Kutipan Dokumen:
━━━━━━━━━━

Kamis, 19 September 2013

Laporan dan Analisis Penelitian Komunikasi Politik



INTERVENSI MEDIA DALAM PANDANGAN KARNI ILYAS SEBAGAI KOMUNIKATOR POLITIK
(Analisis Fenomena Upaya Pencitraan Abu Rizal Bakrie dengan Pemanfaatan Media)

LAPORAN DAN ANALISIS PENELITIAN
Diajukan untuk Memenuhi Tugas Pengganti Ujian Akhir Semester
Mata Kuliah Komunikasi Politik
Dosen : Dr. Fisher Zulkarnaen, M.Ag.
Ass. Dosen : Rusmulyadi, M.Si



Disusun oleh :
Fitri Lestari
(1211405054)


ILMU KOMUNIKASI PROGRAM STUDI JURNALISTIK
FAKULTAS DAKWAH DAN KOMUNIKASI
UNIVERSITAS ISLAM NEGERI
SUNAN GUNUNG DJATI
BANDUNG
2013


KATA PENGANTAR
Bismillahirahmanirrahim
Assalamualaikum wr. wb.
Puji dan syukur kehadirat Allah SWT yang telah mencurahkan segala rahmat dan karunia-Nya kepada kita semua. Karena hanya dengan berkat rahmat dan hidayah-Nya jualah penulis dapat menyelesaikan tugas penyusunan laporan dan analisis penelitian mata kuliah Komunikasi Politik yang berjudul “Intervensi Media dalam Pandangan Karni Ilyas sebagai Komunikator Politik” (Analisis Fenomena Upaya Pencitraan Abu Rizal Bakrie dengan Pemanfaatan Media).

━━━━━━━━━━

Bahan yang Diberikan:
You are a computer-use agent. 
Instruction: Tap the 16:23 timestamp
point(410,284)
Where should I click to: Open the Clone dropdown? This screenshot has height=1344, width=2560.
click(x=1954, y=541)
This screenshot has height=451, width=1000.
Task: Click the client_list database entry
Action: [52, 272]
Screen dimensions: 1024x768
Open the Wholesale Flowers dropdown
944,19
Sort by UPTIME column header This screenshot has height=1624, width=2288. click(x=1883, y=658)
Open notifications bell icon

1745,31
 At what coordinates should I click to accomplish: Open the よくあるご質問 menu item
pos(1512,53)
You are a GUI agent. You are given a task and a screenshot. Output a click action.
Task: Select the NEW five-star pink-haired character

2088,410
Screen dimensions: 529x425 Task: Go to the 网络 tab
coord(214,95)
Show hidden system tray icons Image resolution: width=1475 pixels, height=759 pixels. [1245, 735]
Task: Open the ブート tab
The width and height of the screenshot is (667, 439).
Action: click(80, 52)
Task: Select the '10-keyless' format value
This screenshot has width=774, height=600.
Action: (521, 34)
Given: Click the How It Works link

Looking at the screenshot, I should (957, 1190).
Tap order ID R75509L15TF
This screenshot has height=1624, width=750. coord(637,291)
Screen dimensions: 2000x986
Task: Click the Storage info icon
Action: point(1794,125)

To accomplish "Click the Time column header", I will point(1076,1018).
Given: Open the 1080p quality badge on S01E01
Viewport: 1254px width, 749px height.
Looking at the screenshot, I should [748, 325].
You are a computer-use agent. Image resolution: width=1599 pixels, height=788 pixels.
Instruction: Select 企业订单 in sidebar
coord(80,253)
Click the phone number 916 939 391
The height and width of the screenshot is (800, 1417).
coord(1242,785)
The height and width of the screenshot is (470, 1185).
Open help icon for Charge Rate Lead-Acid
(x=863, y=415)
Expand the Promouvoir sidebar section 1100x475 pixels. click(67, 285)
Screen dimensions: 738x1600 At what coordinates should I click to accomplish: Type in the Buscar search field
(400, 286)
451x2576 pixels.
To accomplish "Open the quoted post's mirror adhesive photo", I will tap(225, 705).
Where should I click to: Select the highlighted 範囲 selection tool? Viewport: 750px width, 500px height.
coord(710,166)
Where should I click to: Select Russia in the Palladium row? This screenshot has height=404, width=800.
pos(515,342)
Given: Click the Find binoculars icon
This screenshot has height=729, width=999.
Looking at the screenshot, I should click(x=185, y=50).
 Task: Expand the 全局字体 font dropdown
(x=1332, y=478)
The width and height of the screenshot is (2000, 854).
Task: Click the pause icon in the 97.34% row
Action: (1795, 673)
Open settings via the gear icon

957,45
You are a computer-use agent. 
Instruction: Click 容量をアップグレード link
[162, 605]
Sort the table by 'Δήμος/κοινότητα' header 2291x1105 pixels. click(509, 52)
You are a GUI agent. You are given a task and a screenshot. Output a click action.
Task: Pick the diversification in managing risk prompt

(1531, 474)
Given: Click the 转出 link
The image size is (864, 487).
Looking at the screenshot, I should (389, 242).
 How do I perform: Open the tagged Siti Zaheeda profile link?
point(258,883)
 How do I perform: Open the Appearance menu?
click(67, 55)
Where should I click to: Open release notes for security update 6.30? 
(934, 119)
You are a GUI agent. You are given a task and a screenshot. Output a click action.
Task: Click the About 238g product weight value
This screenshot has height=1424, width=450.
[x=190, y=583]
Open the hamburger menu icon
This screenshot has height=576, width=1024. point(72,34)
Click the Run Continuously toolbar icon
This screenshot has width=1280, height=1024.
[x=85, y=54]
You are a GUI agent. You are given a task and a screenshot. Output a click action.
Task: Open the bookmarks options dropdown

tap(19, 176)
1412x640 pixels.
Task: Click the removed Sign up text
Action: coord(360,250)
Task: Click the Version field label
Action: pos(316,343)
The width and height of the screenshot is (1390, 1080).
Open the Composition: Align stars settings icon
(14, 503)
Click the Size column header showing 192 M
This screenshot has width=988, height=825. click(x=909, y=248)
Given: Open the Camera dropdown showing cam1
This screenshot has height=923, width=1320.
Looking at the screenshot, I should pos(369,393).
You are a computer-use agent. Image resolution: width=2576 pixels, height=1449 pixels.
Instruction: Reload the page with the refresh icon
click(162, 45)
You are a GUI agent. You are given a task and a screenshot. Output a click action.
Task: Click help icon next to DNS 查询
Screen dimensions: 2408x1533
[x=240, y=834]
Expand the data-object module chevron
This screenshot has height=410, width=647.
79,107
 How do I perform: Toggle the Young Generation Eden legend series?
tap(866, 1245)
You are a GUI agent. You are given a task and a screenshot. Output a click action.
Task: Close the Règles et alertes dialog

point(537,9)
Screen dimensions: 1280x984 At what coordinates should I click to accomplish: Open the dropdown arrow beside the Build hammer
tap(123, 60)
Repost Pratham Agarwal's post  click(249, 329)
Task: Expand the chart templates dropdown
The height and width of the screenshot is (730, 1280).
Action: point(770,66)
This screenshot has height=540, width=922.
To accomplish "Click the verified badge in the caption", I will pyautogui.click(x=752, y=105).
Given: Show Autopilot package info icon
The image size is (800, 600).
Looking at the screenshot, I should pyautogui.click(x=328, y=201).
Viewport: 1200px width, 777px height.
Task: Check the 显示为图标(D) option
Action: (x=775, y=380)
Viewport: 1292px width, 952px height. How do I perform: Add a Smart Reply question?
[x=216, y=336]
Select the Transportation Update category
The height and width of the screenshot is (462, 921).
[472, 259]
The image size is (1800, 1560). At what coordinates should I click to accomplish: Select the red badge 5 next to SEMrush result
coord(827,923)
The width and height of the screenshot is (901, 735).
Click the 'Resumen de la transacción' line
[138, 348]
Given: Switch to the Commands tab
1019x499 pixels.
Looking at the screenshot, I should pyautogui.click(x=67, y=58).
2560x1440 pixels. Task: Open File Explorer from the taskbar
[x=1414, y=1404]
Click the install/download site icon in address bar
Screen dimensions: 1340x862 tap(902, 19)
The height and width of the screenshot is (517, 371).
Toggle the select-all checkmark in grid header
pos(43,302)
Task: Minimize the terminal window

━━━━━━━━━━

Tugas:
(a) Sebutkan semua nama orang yang muncul di laporan penelitian tentang Karni Ilyas itu.
(b) Sambung laporan penelitian tentang Karni Ilyas itu, mulai setelah kalimat terakhir di kata pengantarnya.
Bahan ini tidak ada hubungannya dengan laporan penelitian di atas.

Jawaban:
(a)
- Karni Ilyas
- Abu Rizal Bakrie
- Dr. Fisher Zulkarnaen, M.Ag.
- Rusmulyadi, M.Si
- Fitri Lestari

(b)
Adapun tujuan dari penyusunan laporan dan analisis penelitian ini adalah untuk memenuhi tugas pengganti Ujian Akhir Semester (UAS) mata kuliah Komunikasi Politik. Dengan selesainya laporan dan analisis penelitian ini, saya mengucapkan terima kasih yang sebesar-besarnya kepada seluruh pihak yang telah membantu pada proses penyusunan laporan ini. Semoga laporan ini dapat memberikan manfaat bagi pembaca.
Penulis menyadari bahwa laporan dan analisis ini jauh dari sempurna. Untuk itu penulis mengharapkan kritik dan saran dari pembaca agar dapat menjadi acuan untuk dapat membuat laporan dan analisis selanjutnya yang jauh lebih baik.
Wassalamualaikum wr. wb.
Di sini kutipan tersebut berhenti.